Uma pedrada por semana Porque não passa o ministro da Saúde, como um desconhecido e vulgar cidadão, uma manhã inteira no acolhimento de um Centro de Saúde com movimento, para ver o que se passa, ouvir as pessoas e tentar, depois, compreender as suas vidas e necessidades? A boa vontade de quem atende e serve é, de um modo geral, manifesta. São estes que aguentam ali, a pé firme, as críticas ao sistema… Não sei se o ministro e os seus familiares, quando precisam de cuidados médicos, também vão tirar senha e esperar vez… Era bom que assim fosse.
Porque não vai a Ministra da Educação, sem que seja identificada, a uma escola com muita gente e aí veja, ouça, assista e reflicta? Professores, alunos, pessoal auxiliar, ambiente dentro e fora da escola… Como tudo é diferente, quando se está à vontade e se desabafa.

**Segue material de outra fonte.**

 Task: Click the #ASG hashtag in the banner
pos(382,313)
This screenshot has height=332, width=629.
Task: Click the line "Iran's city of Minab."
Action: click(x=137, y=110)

Ir como ministro, em dia acertado, com um batalhão de jornalistas, não é meio adequado para ver o que se passa. Ler relatórios, ouvir discursos, receber flores e recordações não é caminho apto para conhecer toda a realidade.
Quanto mais longe da gente concreta e da verdade, como ela se expressa, menos condições para servir as pessoas, como é seu direito serem servidas.